The HDD (old) is attached to a USB hub (new), I tried switching port of the hub but the same issue happened again, if I try to mount it with sudo mount /mnt/2tb, it says it is already mounted:

mount: /mnt/2tb: /dev/sdb1 already mounted on /mnt/2tb.
       dmesg(1) may have more information after failed mount system call.

sudo dmesg | grep sdb gives back:

[147776.801028] I/O error, dev sdb, sector 77904 op 0x0:(READ) flags 0x3000 phys_seg 1 prio class 2
[147776.815452] EXT4-fs warning (device sdb1): htree_dirblock_to_tree:1083: inode #2: lblock 0: comm ls: error -5 reading directory block
[147796.731734] sdb1: Can't mount, would change RO state

seaQueue@lemmy.world · edit-2 5 hours ago

I’m not sure how to get the N from session history, nor how to check my session history…

journalctl --list-boots will list all sessions stored in the journal.

The output is from yesterday, when the device stopped working correctly.

I’m not familiar with linux kernel, but I can see there is definitely something wrong…

The HDD (old) is attached to a USB hub (new), I tried switching port of the hub but the same issue happened again, if I try to mount it with sudo mount /mnt/2tb, it says it is already mounted:

Those messages tell you what’s happening, there’s an unrecoverable error on the USB bus connecting the hard drive which is causing filesystem errors when writes fail. Diagnose that, lose the hub first and directly connect the drive to the pi, then try replacing the cable that attaches the drive if the error still occurs. I’d also check with people in the rpi community in case there are any known issues with USB on your model. There may be some pi specific USB firmware things you can do to increase reliability.

You can also try disabling UASP for the drive in case BOT transfer somehow stabilizes the connection. You’ll lose performance but that helps with some USB storage bridges.

Some USB storage bridges are just unreliable under Linux and crash under load, your last option is to buy another drive enclosure that’s tested and known to work correctly. I went through like 5 USB/NVMe enclosures looking for one that worked properly, that whole space is a compatibility mess.

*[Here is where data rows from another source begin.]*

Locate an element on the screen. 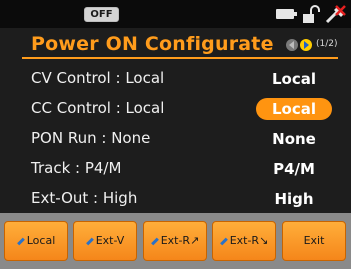  setting-row-cv-control: CV Control : Local Local is located at coordinates (176, 80).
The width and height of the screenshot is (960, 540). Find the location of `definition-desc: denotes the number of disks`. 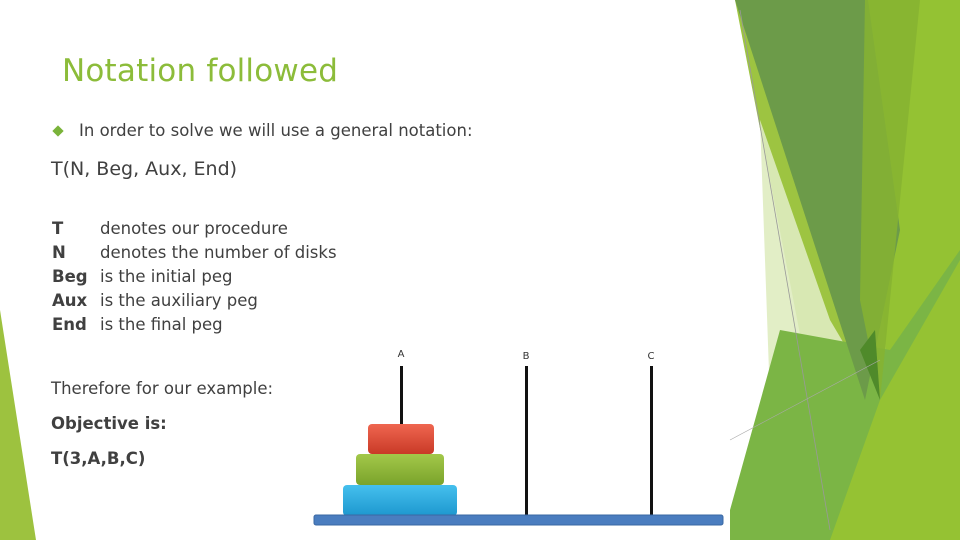

definition-desc: denotes the number of disks is located at coordinates (218, 252).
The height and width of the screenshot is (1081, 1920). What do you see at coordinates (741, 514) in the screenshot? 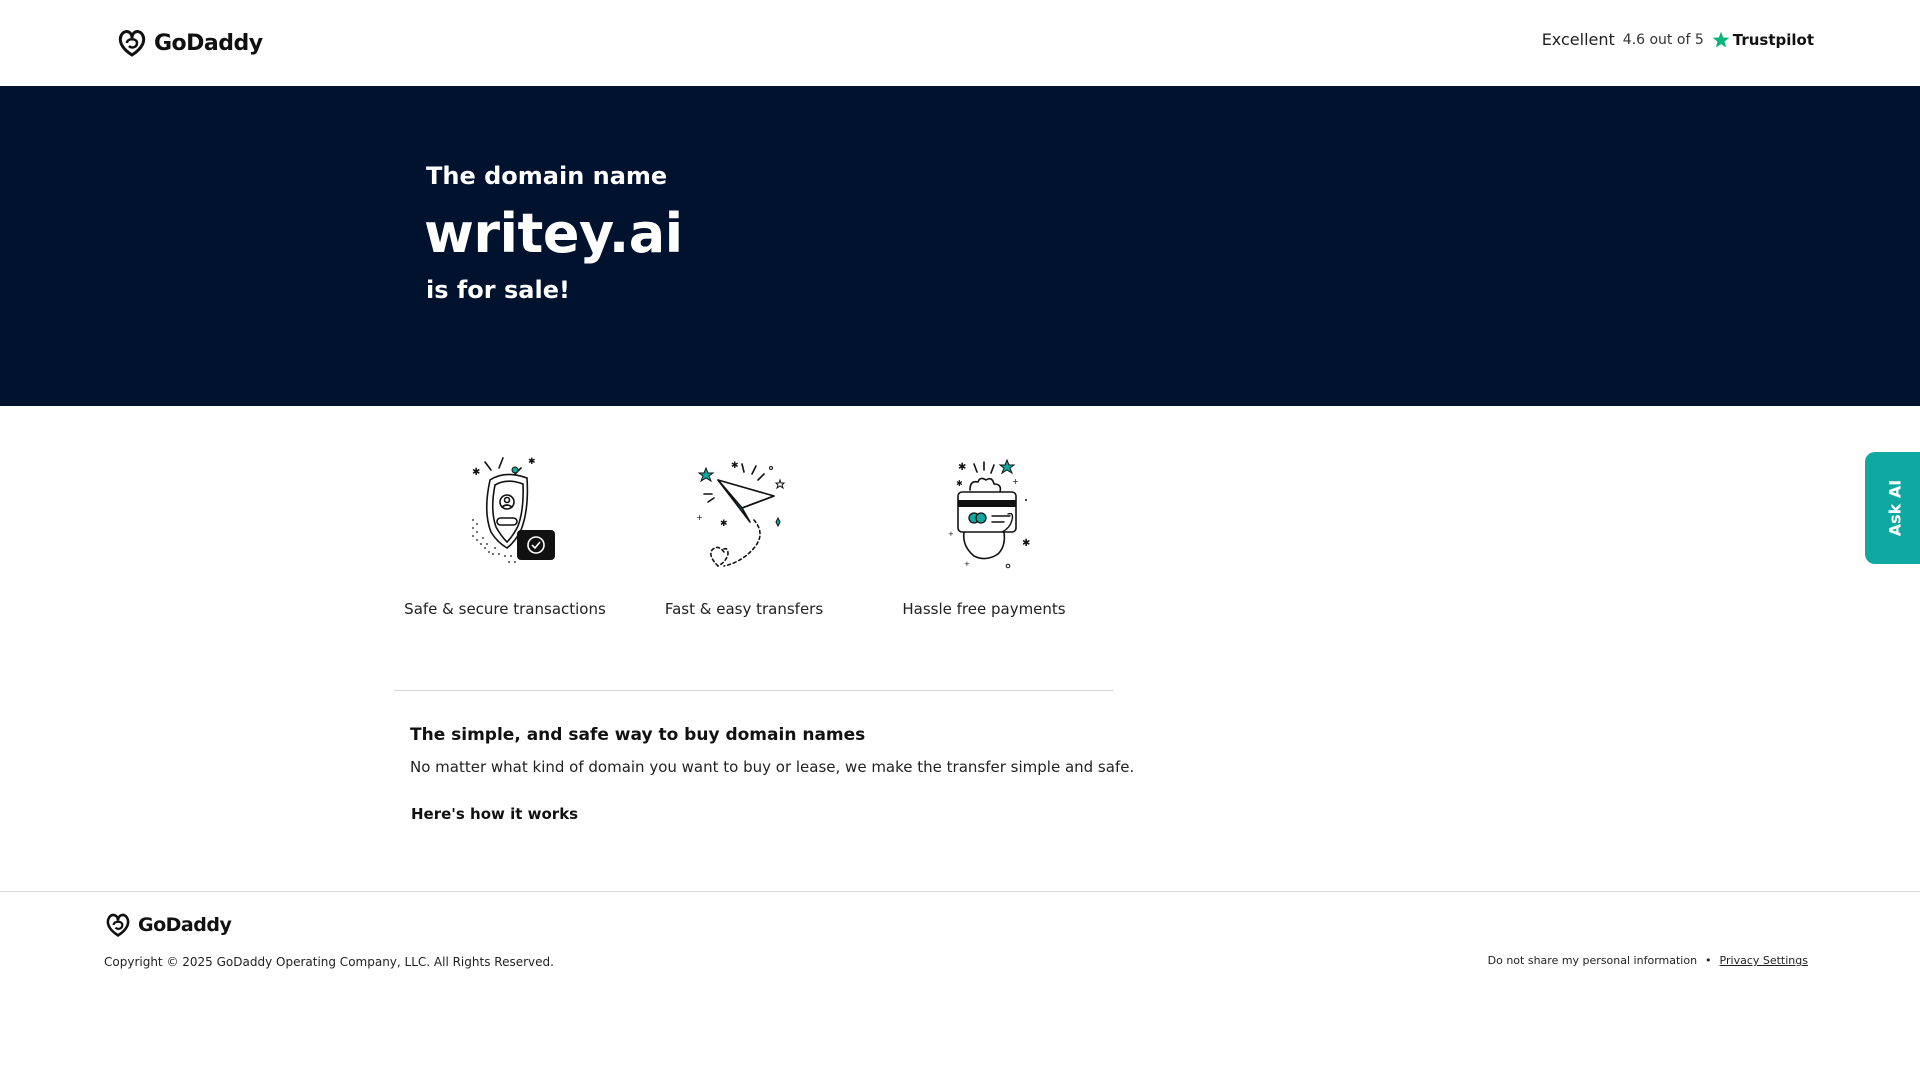
I see `paper-plane-icon: ✱ ✱ +` at bounding box center [741, 514].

hendrik@palaver.p3x.de · 14 days ago

Very good answer. I’ve also spent some time analyzing some red herrings when it was something else like a bad cable or connector. And by the way, you can use the same keys in journalctl as in the usual pager (less(?)) so hit / and search for ‘unmount’, ‘disconnect’, etc. And then scroll through the log and find out what led to the situation.